There was no trusting the face he wore. I feared he would land a load of lumber at our door the next morning, so warned him against it before he left.

“I would not do it without Menrod’s permission,” he agreed. Knowing Menrod was not home, I felt easier.

The lumber did not arrive for four days. On a Saturday in March it came, accompanied by Mr. Everett, to oversee its placement. Skanner came in with him, to test the inadequacy of our beam first, then to look at the box stairs. “Tamarack,” Skanner said, squeezing the huge and offensive beam. Bits fell off in his hands. “It is here to stay.”

“Even with all the dry rot?” Mama asked hopefully.

“Tamarack is as strong as steel,” he informed us. “You would think to look at it you could pull it apart with your bare hands. You would wear out your chisel before you made any headway with it. Screwdriver,” he said to a boy who had come with them to carry Mr. Skanner’s tools.

He stuck it under the quarter-round molding of the box panel and pried hard. The molding came off, scattering a few bits of splinters on the floor. Next he applied the screwdriver to the panel itself. It too was very obliging in the matter of leaving its ancient home. They encountered all manner of obstacle after the first simple steps.

“They knew how to build in the old days,” Skanner said, pointing the screwdriver at an ugly mess of raw lumber ends, rough hewn, that formed the edge of the steps. They were supported by whole tree trunks underneath. Elephants could have used those steps without breaking them.

“What we’ll do is just put a half panel up to the tops of the steps, with a facing to hold the spindles, and the bannister on top.”

“Mr. Everett, we cannot do this without Menrod’s permission,” I said. “Please, hammer back on the panel.”

The callused hand came up to silence me. “I have been in touch with Lord Menrod. Wrote to him in London,” he assured me.

“He approved?”

“He had no objection. Why should he?”

“He objected very strenuously to our changing the thatched roof.”

“That is on the outside, where everyone sees it. He does not care about the inside, but only wants you to be comfortable,” Mr. Everett explained.

This did not sound like Menrod. “It would be nice, dear,” Mama said.

There was a whispered colloquy behind the men’s backs, as we quickly agreed we could spare a few pounds of our allowance to pay for the expense of it. When they had finished deciding the manner of doing the job, I told Mr. Everett we would insist on paying for it.

He smiled, revealing his big square teeth. “Of course, Miss Harris, if you insist,” he said, so docilely that I knew he had no intention of taking the money when the time came.

“How much will it cost?” I asked.

“For you, two pennies,” he said, laughing.

“Mr. Skanner—how much will this job cost?” I asked.

“Ten guineas should cover it,” he replied.

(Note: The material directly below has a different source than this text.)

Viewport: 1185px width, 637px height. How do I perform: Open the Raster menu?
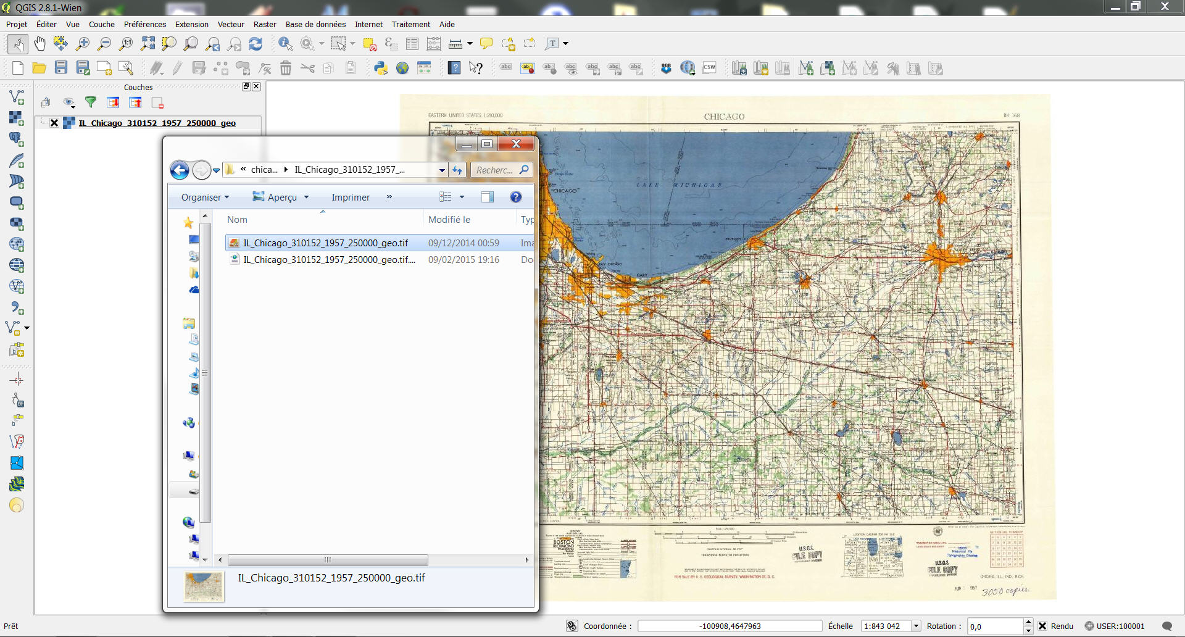pos(265,24)
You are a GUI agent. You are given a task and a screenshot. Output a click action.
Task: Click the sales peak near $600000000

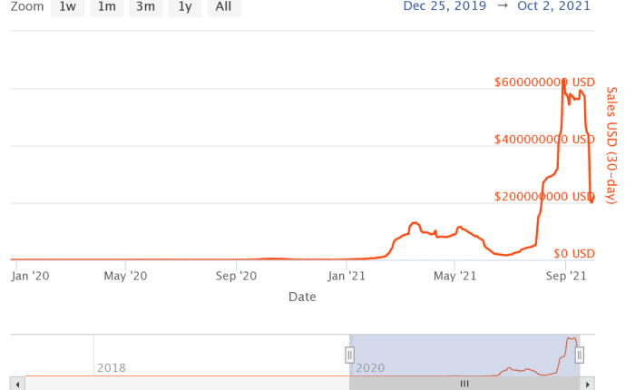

It does not sound an overwhelming sum, but to two ladies living on the interest of a rector’s capital, it was considerable. Of course we got our house for an old song, because of our connection with Menrod. My late father had been in charge of three of his lordship’s livings, with curates under him in two of them. It is a practice much disparaged nowadays, but every career has its upward route, and if a clergyman has not the ability or desire to rise up through the echelon of Dean to Bishop, and so on, then he will usually widen his activities and increase his income by swallowing up a few livings in the near neighborhood.

We had some small capital, whose interest allowed us to maintain the dignity of our own carriage and a few servants. With the house thrown in so cheaply, we hobbled along pretty well, and would even manage to pay the ten guineas for the improved staircase ourselves. Everett must not be allowed to do it; he would think he had got a lien on my body if he paid.